> [Задание 1] Сократите абзац статьи о Толстом, который начинается словами «При разных обстоятельствах обращаются к Богу», и сохраните его основные факты.

> [Страница]

В 1860-е годы Лев Толстой еще не пришел к
радикальной критике традиционной обрядности. Фото 1860 года из книги Павла Бирюкова Leo Tolstoy: His Life and Work |
Почему Наташа Ростова молилась за Синод
Начиная творческий путь, Лев Толстой видел церковное начало неотъемлемой частью русского бытия. В «Семейном счастии», вышедшем в 1859 году, сказано о богослужении: «Все это было… велико и свято в моих глазах и казалось… полным глубокого значения».
Молебствие перед Бородинской битвой, его описание в эпопее «Войны и мира» одна из бесценных страниц отечественной словесности. «Из-под горы от Бородина поднималось церковное шествие… слышалось церковное пение… без шапок бежали навстречу идущим солдаты и ополченцы. Матушку несут! Заступницу!..» Смоленская богородичная икона, упоминаемая в эпопее, – действительно объект благоговейного поклонения.
При разных обстоятельствах обращаются к Богу герои романа. Дети просят, чтобы снег превратился в сахар, и выбегают во двор проверить силу своей молитвы. Трогательна молитва Платона Каратаева, представителя социальных низов: «Положи, Боже, камушком, подними калачиком». Сидящим у источника света костра, «укрывшись, как ризой, с головой шинелью», таким запоминается Каратаев. Он близок к Богу, так принято считать у толкователей толстовского творчества.
Молится и дворянка Наташа Ростова горячо, вдохновенно. Но противоречивые чувства несет читателю ее молитва в храме. Обряд пленяет Наташу, обволакивает ум, лишая способности рассуждать. И ее «уносит»: «Когда молились за царскую фамилию и за Синод, она особенно низко кланялась и крестилась, говоря себе, что, ежели она не понимает, она не может сомневаться и все-таки любит Правительствующий синод и молится за него». «Понимать всего нельзя, надо только верить…» оправдывает себя Наташа.
Не понимать, но в обрядах участвовать – такова специфика православного «благочестия». И как тут не впасть в суеверие? Пример – крестины сына Андрея Болконского. В купель бросили «вощечок с волосками». Узнав, что «вощечок» «не потонул, а поплыл по купели», князь Андрей (образованный ведь человек!) «одобрительно кивнул головой».
Дух уступал – побеждала форма: едва ли не вечная для христиан проблема. В день Бородинской битвы в салоне Анны Шерер прочли патриотическое письмо «преосвященного». Толстой поясняет: «Искусство чтения считалось в том, чтобы… переливать слова… независимо от их значения… » И что же: был ли уяснен смысл письма? Незавидная роль досталась архиерею и далее. Губернаторша устроила у него свидание княжны Марьи и Николая Ростова.
Духовные искания дворян, идущие не от сердца, бывало, приводили к отступничеству. Так, Элен Курагина приняла католичество. И «почувствовала что-то вроде дуновения свежего ветра, которое сошло ей в душу».

> [Входные данные]

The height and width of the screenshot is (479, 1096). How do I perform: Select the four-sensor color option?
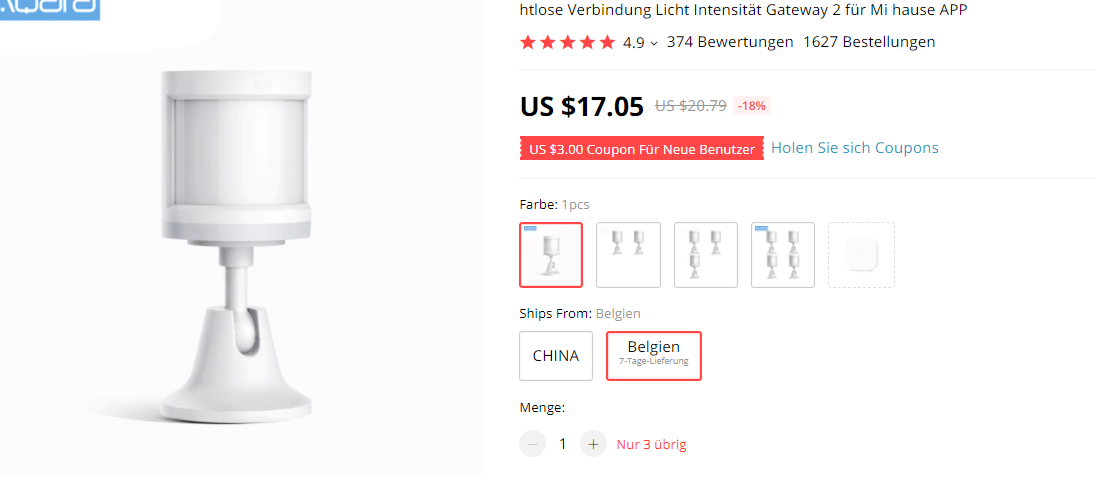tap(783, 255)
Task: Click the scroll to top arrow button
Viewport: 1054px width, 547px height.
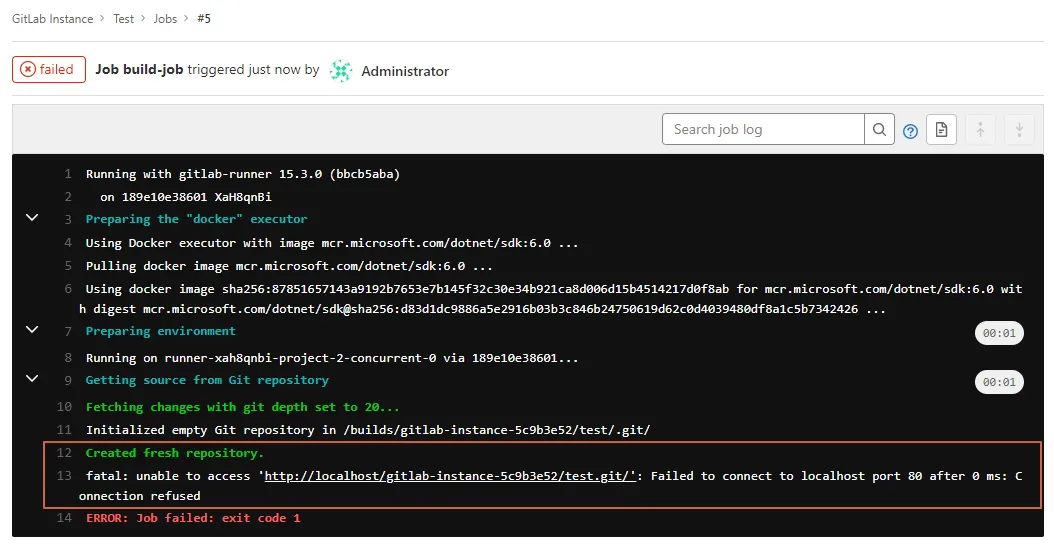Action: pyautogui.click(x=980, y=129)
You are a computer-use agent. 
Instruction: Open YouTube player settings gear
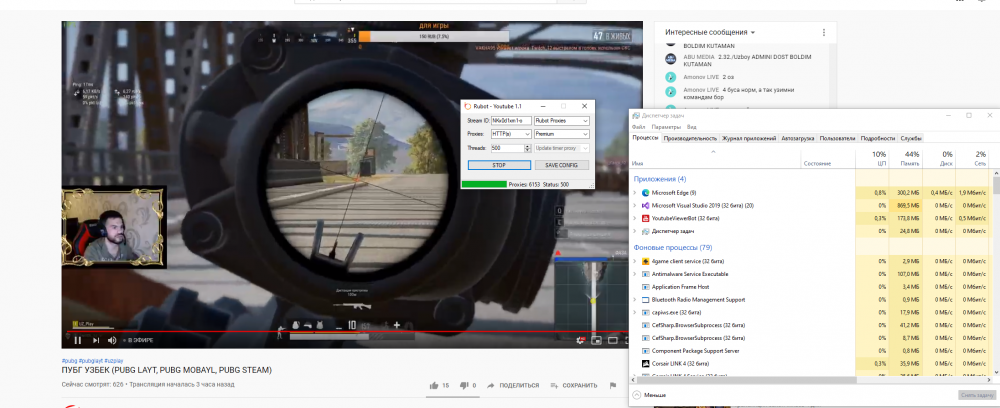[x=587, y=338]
* * *
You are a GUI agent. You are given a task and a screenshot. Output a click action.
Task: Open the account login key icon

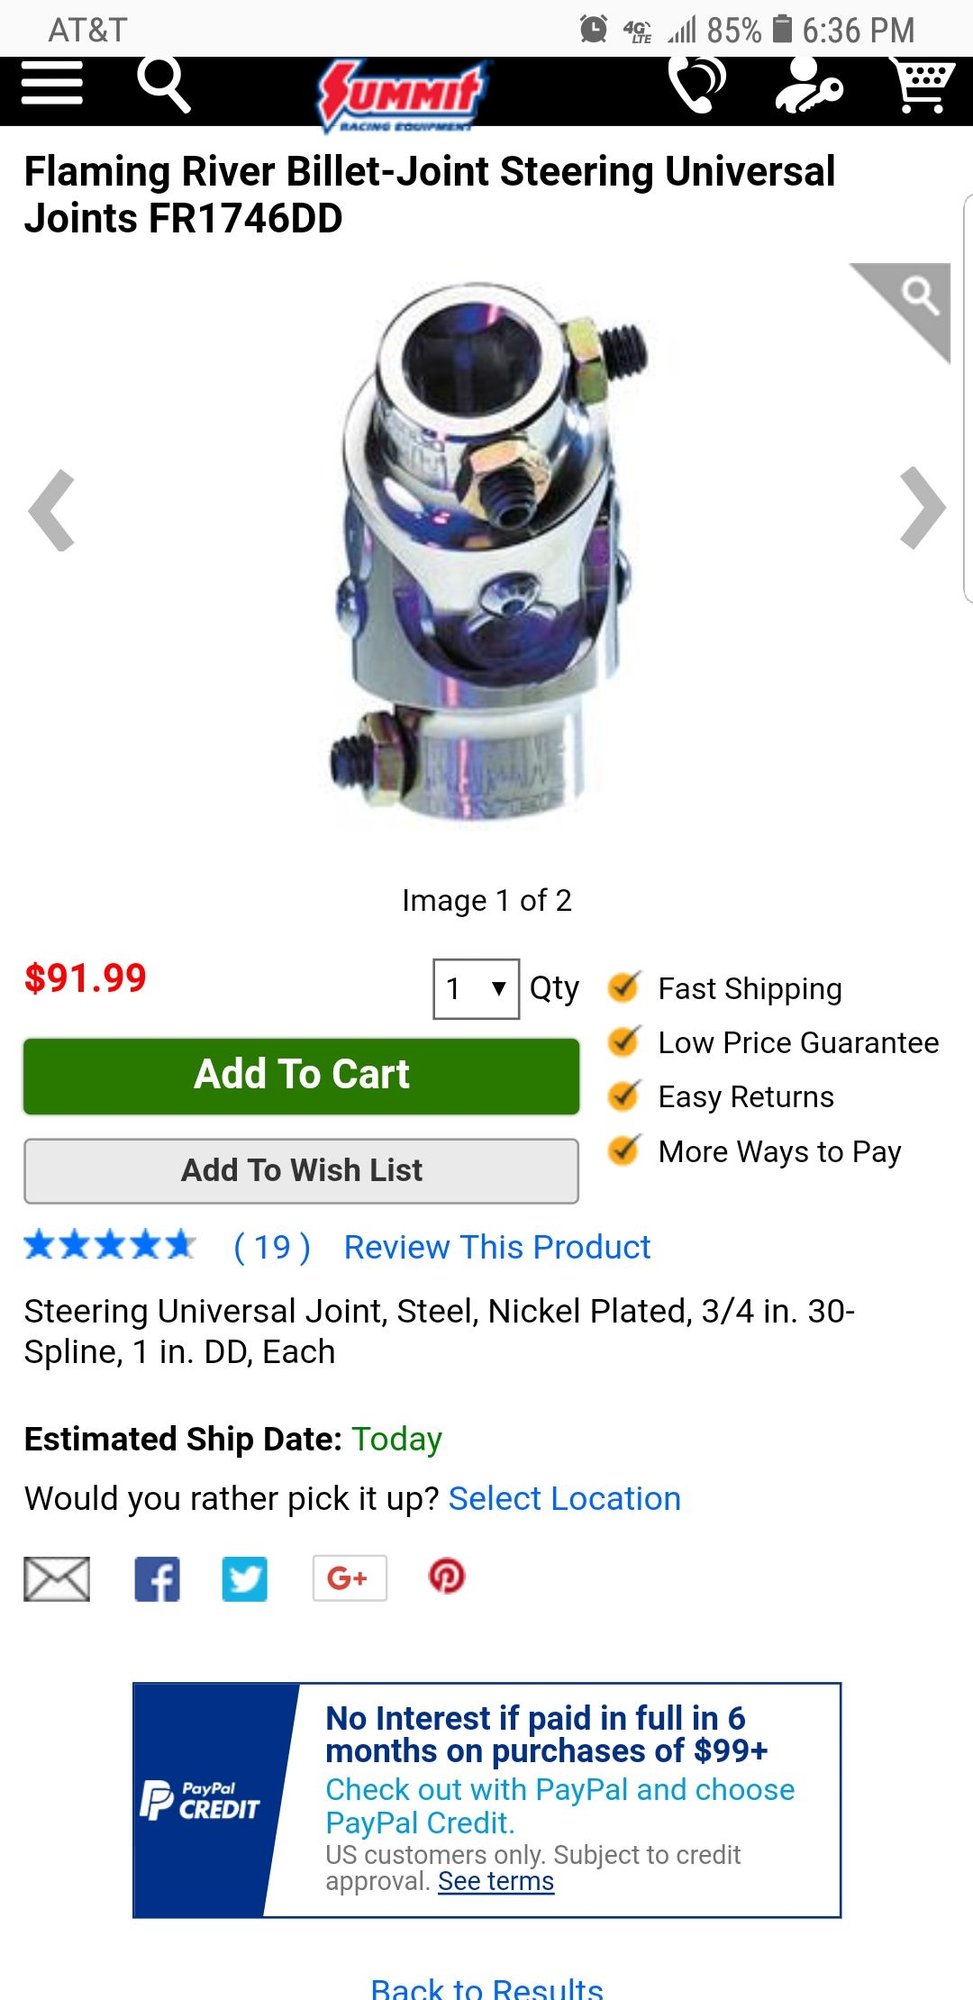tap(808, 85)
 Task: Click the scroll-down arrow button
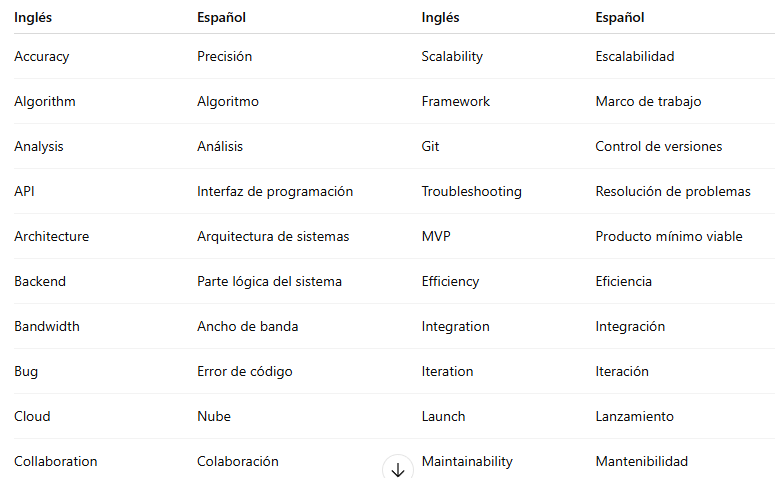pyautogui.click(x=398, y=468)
* * *
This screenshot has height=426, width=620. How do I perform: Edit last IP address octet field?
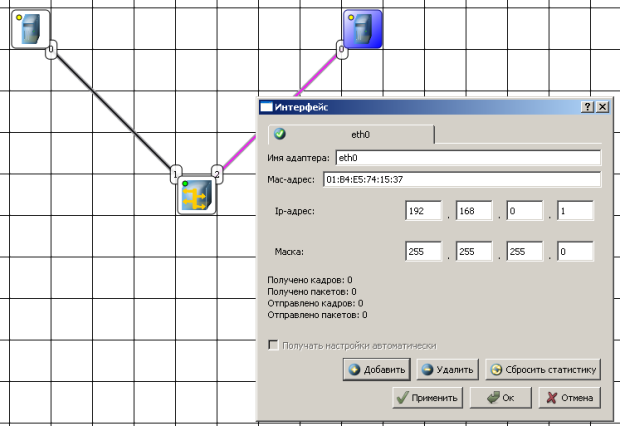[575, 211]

> [Задание 2] Замените в листинге «gear» на «icon» в строках, начиная со строки с «Task: Click the scroll to top arrow button» и заканчивая строкой с «[x=587, y=338]». Выведите только эти строки, без изображений.

> [Полный ответ 1] Герои романа обращаются к Богу при разных обстоятельствах. Дети просят, чтобы снег превратился в сахар, и бегут во двор проверить свою молитву. Трогательна молитва Платона Каратаева, представителя социальных низов: «Положи, Боже, камушком, подними калачиком». Он запоминается сидящим у костра, с головой укрытым шинелью, как ризой. Толкователи творчества Толстого считают его близким к Богу.

> [Полный ответ 2]
Task: Click the scroll to top arrow button
Viewport: 1054px width, 547px height.
Action: pyautogui.click(x=980, y=129)
You are a computer-use agent. 
Instruction: Open YouTube player settings icon
[x=587, y=338]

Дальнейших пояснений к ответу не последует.